Bamakhepa healed many sick people with his psychic powers. Once a dying man came to Tarapith and asked Bamakhepa for prasad (consecrated food). Bamakhepa took pity on him and fed him with his own hand. Soon after, the man miraculously recovered and walked home. There was a leper in Tarapith by the name of Nanda Handi, who belonged to the untouchable caste. Nanda often brought Bamakhepa food and, although he was a Brahmin of the highest caste, Bamakhepa accepted Nanda’s food. In return for the favor, he gave Nanda some mud one day and asked him to rub it on his sours. Nanda did as told and the terrible leprosy left his body.

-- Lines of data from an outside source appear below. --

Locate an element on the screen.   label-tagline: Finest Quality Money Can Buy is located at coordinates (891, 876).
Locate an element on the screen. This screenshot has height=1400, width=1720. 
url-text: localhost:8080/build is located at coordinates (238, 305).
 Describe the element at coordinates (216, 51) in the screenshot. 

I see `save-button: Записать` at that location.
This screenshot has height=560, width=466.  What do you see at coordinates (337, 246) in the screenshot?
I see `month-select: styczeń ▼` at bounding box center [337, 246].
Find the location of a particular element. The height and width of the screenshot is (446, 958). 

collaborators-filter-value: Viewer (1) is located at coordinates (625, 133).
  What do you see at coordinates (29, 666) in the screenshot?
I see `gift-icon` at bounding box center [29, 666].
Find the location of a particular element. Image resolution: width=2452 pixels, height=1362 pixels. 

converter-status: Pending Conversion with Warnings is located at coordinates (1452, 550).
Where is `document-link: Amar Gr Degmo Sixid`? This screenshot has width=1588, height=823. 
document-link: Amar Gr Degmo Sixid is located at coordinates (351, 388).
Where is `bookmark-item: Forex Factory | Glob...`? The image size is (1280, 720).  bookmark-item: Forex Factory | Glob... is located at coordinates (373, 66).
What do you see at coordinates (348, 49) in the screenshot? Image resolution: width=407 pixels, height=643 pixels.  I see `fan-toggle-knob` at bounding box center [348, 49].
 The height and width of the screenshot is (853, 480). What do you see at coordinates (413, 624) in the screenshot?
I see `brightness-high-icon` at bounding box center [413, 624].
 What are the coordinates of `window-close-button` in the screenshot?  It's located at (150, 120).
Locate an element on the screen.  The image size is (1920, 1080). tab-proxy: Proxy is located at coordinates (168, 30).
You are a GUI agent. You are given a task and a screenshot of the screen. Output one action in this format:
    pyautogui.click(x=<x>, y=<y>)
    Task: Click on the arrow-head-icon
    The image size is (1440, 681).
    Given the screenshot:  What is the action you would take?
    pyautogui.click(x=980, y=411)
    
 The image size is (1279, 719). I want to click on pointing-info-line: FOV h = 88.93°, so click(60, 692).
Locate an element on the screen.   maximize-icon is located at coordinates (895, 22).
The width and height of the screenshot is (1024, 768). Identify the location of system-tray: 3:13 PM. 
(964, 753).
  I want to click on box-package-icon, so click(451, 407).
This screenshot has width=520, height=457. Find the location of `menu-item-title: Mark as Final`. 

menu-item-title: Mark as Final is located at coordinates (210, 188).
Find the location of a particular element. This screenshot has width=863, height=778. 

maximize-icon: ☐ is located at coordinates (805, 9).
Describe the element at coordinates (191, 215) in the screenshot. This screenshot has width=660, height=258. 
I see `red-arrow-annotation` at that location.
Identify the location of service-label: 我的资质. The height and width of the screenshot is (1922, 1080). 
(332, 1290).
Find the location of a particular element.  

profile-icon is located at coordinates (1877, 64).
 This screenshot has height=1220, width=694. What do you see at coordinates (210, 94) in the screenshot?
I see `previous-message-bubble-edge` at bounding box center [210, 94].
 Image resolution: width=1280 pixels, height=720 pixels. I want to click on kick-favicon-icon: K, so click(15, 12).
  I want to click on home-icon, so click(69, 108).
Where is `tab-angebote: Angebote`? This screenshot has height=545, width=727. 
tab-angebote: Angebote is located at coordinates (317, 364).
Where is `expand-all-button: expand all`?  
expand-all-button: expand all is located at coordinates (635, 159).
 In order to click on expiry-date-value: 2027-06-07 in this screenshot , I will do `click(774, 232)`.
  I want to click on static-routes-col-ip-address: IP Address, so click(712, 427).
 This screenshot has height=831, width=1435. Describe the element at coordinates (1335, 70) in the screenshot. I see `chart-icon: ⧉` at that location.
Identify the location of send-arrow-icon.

A man form Balagram by the name of Nimai suffered terribly form hernia problems. He had so much pain that he was unable to maintain his family. Thinking he was of no use to anybody, not even to himself, he resoled the commit suicide. Rope in hand; he came to Tarapith one dark night with the intention to hang himself. Suddenly, he heard a terrible voice. It was Bamakhepa calling upon Ma Tara. Nimai was too scared to commit suicide and, not knowing what to do with himself, he remained in Tarapith near Bamakhepa. One day Nimai enraged Bamakhepa because he lit his pipe on Bamakhepa’s holy dhuni fire. The angry saint kicked the hernia patient in the lower part of his abdomen and Nimai fell down unconscious. But to his great surprise, when Nimai got up some time later, he was completely cured of the hernia afflictions.
Another story about Bamakhepa tells of a dying tuberculosis patient who was brought to the saint on a stretcher for final blessings. Instead of blessing the man, Bamakhepa caught him by the neck. Furiously choking and shaking the man, Bamakhepa shouted, “Now, will you commit any more sin?” Strangely enough, after Bamakhepa’s rough treatment, the man got off the stretcher, asked for some food and drink and then walked home, healthier and wiser.
But not all people who approached Bamakhepa were so lucky. When a couple of snobbish young men made fun of Bamakhepa because he shared his food with stray dogs, Bamakhepa suddenly touched them. To their horror, they saw in a vision that Bamakhepa and the dogs had turned into Gods while they had turned into hideous bats.
Having heard about Bamakhepa’s healing powers, a priest by the name of Nagen Panda brought a dying man to Tarapith. The sick man was very rich, and Nagen Panda thought that he would be richly rewarded if he could get Bamakhepa to cure him. But contrary to Nagen Panda’s expectation, Bamakhepa did nothing of the sort. He just uttered the word “phat” and the man died immediately. Furious, Nagen Panda accused Bamakhepa of killing the man. “I am not responsible,” said Bamakhepa, “for it was the Mother who spoke through me.”
Bamakhepa was not learned but the Mother revealed everything to him, as he used to say. The saint of Tarapith lived a long life and through his holy presence sanctified the place and the people who came in contact with him. He entered mahasamadhi (final liberation) in 1911.
Excerpt from Kali: the Black Goddess of Dakshineswar, Nicolas-Hays, York Beach, 1993, pp. 274-281.